Is your brand in need of a relaunch?

Brand3 July 2017
refresh or rebrand

As opinions change and attitudes shift so do needs, wants and tastes. All brands are by necessity, in a state of constant evolution. The size and nature of the changes required differ significantly across different business segments and from company to company. So, should you refresh or rebrand? On involves revamping what you already have and the other means killing it and starting over.

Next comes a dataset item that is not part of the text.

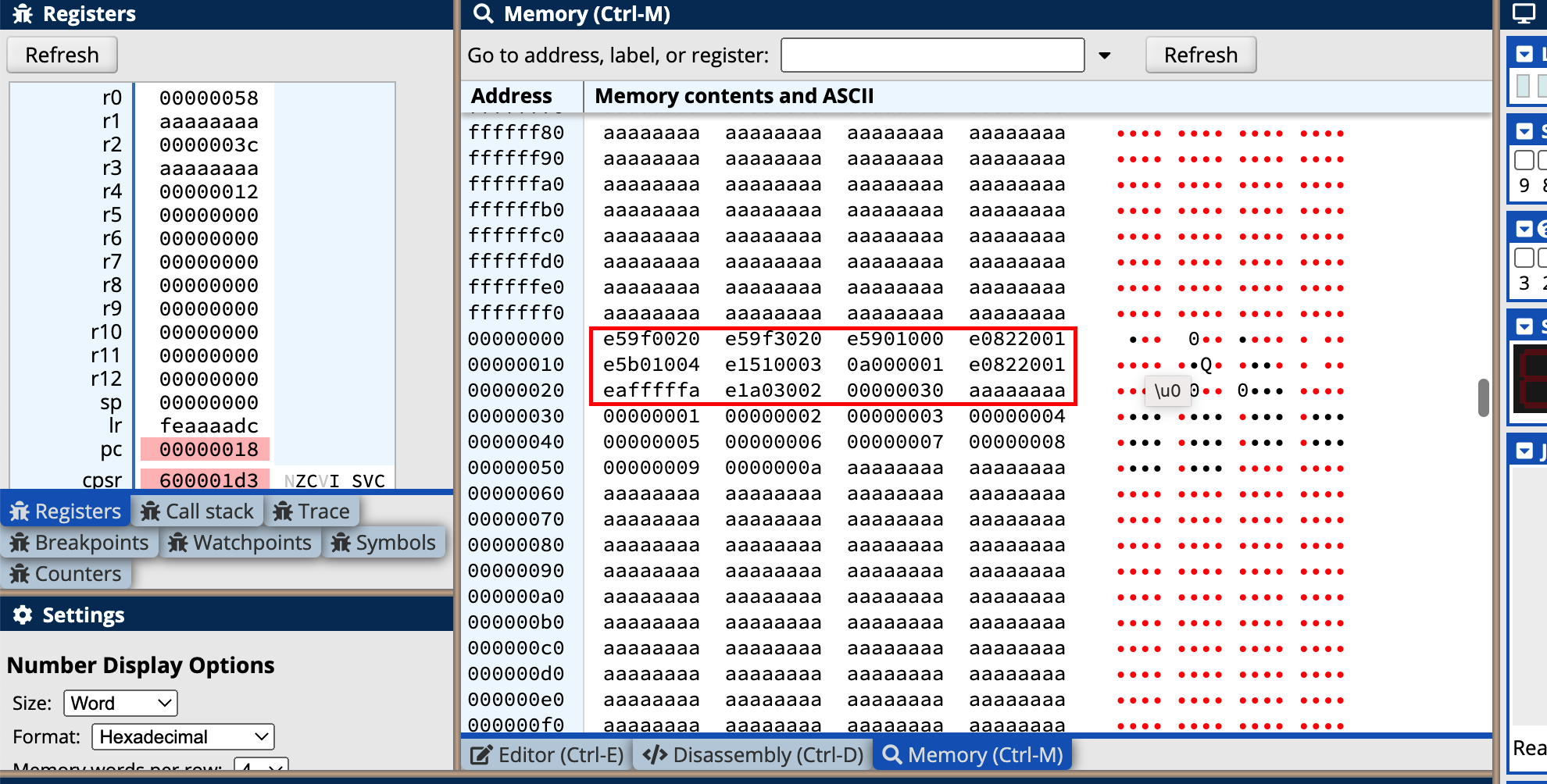Expand the address history arrow beside Go-to field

Refresh: a tonic for your brand

If your brand enjoys strong engagement from its target market and ongoing loyalty and high sales from its customer base, then a refresh is for you. The most apparent result of a brand refresh is a re-engineered logo and new brand identity guidelines but don’t make the mistake of thinking a refresh is limited to colours, shapes and a snappy new tagline. A refresh can and should be a root and branch re-examination of how the brand not only looks, but how it delivers, talks to your customers and staff, and how it operates. The essence of the brand should remain intact with its positioning, values and mission unchanging, but the other aspects of the business upgrading to meet the new demands of an evolved market.

Rebrand: a complete restart

Rebranding is a far more in-depth proposition. It represents a new beginning. You are drawing a line under what you once were and effectively losing the equity the brand has acquired as well as nearly all the time and effort that went into creating that equity. A rebrand takes longer, requires more resources, costs more, and the outcome will vary depending upon the range of issues affecting the change. A rebrand is what you need if your brand can’t continue in its present form (usually signalled by a steady decline in brand equity) or when a clear statement of change is required to inform your current market that you have undergone a significant re-orientation of your business. A rebrand isn’t so much a repositioning, as an entirely new start.

Don’t commence a rebrand until you have defined the business problems that you are trying to solve. Your brand may be strongly linked with an idea or purpose that it can’t be disassociated from, which has become a disadvantage. This is a justifiable reason to consider a rebrand. Although it’s tempting to see a fresh start as the beginning of new possibilities, it’s vital to invest time in rethinking what it is your brand does and the value it delivers to your customers. If you fail to do this, you run the risk of looking and sounding different but behaving in the same old way with the same old results.

Before you make the final decision on your brand’s future direction, the answers to the following questions may help you define which action is best for you. Why do we want or need to change? What do we need to stop doing or what do we hope to gain? What is it our customers want or need from us that we can’t deliver in our present form? What is it we’ll be able to do because of change that we’ve been unable to do until now?

Once you’ve answered these questions, you’ll be able to define what it is you need to achieve, and you’ll have a better understanding of the level of change that’s required for your brand.